Measurements of thermophysical materials properties at very high temperatures need to overcome a number of challenges related to the chemical and physical stability of the sample. Several of these challenges are addressed by containerless techniques, the use of suitable buffer gases, high ambient pressures, and pulse-heating methods that shorten the dwell time at the highest temperatures. Still, the significant challenge of an accurate temperature measurement remains. Radiation thermometry in its various forms, an inherently high-speed and non-contact technique, lends itself naturally to such measurements. However, it is only able to provide a measure of the so-called radiance temperature, a sort of apparent temperature, which requires correction to thermodynamic temperature by means of an independent (prior or in-situ) measurement of the appropriate type of emittance or the use of emittance-enhancing techniques.

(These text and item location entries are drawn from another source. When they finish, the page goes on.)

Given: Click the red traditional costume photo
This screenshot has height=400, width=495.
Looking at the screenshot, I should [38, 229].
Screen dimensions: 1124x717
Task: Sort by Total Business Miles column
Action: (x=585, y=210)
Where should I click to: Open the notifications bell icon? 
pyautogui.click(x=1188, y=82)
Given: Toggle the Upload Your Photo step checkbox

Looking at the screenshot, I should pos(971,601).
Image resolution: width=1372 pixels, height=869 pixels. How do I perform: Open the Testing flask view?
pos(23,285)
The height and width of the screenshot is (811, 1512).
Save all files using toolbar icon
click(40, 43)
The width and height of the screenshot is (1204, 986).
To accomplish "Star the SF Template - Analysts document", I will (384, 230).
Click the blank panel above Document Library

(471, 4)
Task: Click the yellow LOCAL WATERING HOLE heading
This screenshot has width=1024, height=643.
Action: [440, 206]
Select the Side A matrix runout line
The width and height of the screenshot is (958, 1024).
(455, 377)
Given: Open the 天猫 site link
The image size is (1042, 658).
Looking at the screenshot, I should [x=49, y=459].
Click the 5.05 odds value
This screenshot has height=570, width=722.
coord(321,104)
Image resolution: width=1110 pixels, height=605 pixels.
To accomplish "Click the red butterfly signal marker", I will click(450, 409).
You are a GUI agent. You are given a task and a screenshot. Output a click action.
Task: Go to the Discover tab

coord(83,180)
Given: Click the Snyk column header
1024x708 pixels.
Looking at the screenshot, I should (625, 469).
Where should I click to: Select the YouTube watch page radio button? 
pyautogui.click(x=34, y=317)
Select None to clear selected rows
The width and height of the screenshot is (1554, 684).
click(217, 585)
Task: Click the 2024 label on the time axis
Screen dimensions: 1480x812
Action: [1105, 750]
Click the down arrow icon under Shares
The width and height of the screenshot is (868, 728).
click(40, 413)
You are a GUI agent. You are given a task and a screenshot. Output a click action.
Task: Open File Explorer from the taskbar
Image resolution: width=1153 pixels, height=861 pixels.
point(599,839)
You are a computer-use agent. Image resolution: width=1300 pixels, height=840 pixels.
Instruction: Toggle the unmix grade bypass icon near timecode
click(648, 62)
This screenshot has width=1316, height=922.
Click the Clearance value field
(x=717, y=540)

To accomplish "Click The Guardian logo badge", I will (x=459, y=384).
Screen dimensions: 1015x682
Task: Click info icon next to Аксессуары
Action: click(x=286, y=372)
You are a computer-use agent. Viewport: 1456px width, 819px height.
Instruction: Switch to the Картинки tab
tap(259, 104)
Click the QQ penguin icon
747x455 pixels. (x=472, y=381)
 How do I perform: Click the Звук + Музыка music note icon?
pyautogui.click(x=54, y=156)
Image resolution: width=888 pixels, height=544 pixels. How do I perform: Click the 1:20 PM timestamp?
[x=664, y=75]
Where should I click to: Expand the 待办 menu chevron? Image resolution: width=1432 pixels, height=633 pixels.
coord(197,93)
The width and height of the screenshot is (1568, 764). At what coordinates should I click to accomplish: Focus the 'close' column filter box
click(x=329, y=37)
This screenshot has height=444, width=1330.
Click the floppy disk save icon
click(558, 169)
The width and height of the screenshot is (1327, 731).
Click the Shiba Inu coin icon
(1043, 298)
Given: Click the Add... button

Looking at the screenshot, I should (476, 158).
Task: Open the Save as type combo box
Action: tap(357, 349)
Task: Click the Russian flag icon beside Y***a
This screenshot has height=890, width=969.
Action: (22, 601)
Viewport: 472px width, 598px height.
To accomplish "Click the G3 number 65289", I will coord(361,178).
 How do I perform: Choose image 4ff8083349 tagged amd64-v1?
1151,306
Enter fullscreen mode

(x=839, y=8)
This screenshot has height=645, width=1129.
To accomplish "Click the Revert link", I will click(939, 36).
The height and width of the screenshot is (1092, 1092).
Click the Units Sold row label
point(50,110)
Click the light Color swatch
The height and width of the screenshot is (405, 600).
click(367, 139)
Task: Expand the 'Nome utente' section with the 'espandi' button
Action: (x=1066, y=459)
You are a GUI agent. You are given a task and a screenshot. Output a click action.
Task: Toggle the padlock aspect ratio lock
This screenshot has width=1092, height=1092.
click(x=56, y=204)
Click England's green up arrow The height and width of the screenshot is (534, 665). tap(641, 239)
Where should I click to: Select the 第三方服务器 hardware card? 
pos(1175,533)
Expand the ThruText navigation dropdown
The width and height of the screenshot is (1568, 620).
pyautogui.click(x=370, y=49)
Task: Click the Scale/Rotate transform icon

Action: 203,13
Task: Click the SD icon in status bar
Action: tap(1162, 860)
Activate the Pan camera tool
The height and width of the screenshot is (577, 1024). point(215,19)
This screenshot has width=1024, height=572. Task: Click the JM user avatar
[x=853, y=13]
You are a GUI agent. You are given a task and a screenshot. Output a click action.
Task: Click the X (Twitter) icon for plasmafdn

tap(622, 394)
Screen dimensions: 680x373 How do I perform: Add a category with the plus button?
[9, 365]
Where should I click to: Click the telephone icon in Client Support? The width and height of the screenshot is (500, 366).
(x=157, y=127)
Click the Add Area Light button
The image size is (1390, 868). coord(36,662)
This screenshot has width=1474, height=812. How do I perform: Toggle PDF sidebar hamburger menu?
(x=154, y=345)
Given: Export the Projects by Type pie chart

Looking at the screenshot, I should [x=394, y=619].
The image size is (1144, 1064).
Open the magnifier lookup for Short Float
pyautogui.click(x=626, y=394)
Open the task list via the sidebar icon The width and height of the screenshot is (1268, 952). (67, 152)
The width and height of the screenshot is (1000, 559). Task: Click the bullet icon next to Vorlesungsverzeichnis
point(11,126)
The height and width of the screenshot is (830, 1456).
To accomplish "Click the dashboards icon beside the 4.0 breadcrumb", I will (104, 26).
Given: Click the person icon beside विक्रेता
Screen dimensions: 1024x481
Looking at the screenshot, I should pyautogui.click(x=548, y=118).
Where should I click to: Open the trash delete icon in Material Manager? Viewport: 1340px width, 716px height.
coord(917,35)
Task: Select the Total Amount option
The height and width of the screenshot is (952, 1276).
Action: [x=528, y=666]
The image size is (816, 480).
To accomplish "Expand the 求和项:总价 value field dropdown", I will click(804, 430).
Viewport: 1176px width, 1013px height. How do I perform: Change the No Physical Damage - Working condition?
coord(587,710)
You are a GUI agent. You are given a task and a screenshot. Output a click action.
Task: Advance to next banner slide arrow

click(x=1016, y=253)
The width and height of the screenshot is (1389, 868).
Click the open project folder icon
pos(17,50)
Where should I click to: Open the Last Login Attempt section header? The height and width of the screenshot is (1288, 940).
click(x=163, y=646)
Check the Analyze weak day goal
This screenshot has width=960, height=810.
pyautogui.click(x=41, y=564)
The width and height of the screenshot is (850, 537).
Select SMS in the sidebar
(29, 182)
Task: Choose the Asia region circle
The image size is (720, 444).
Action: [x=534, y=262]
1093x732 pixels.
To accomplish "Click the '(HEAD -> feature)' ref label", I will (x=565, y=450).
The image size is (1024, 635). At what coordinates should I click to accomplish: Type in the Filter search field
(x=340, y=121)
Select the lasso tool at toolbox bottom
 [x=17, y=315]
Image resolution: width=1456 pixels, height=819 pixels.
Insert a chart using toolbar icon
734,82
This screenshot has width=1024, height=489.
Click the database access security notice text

At JRC Karlsruhe we employ a laser-based technique for the study of high-temperature phase diagrams, in particular melting and solidification. Materials of interest include conventional and advanced nuclear fuels and claddings, ultra-high-temperature ceramics, and targets for the production of medical radioisotopes for cancer theragnostic applications. High-power Nd:YAG laser beams heat the disk-shaped sample from either one or both sides. Complex power/time profiles are programmed to adapt the heating and cooling rate to the needs of each experiment. Temperatures exceeding 4000 K can be reached in less than a second. Experiments are performed in an autoclave under medium to high pressure of a buffer gas (up to hundreds of MPa), in particular when the goal is to decrease the evaporation rate from highly volatile materials and to study the pressure dependence of melting. Zirconia-based oxygen pump/gauge systems measure and control the oxygen content of the buffer gas. When required, radioactive samples are handled inside a glovebox, which provides α-shielding and prevents contamination. The surface (radiance) temperature of the sample is measured by means of fast radiation thermometers and infrared cameras. The near-normal spectral emittance of the sample is estimated based on radiance spectrometry. Detection of melting and solidification, as well as solid-solid phase transitions, is supported by the use of a low-power laser that is reflected off the sample and is sensitive to changes of its effective reflectance of the sample (‘Oscillating Directional Reflectance’ technique).

In this presentation, the measurement setup, its strengths and weaknesses will be discussed in detail and examples of measurements on nuclear and non-nuclear materials will be shown.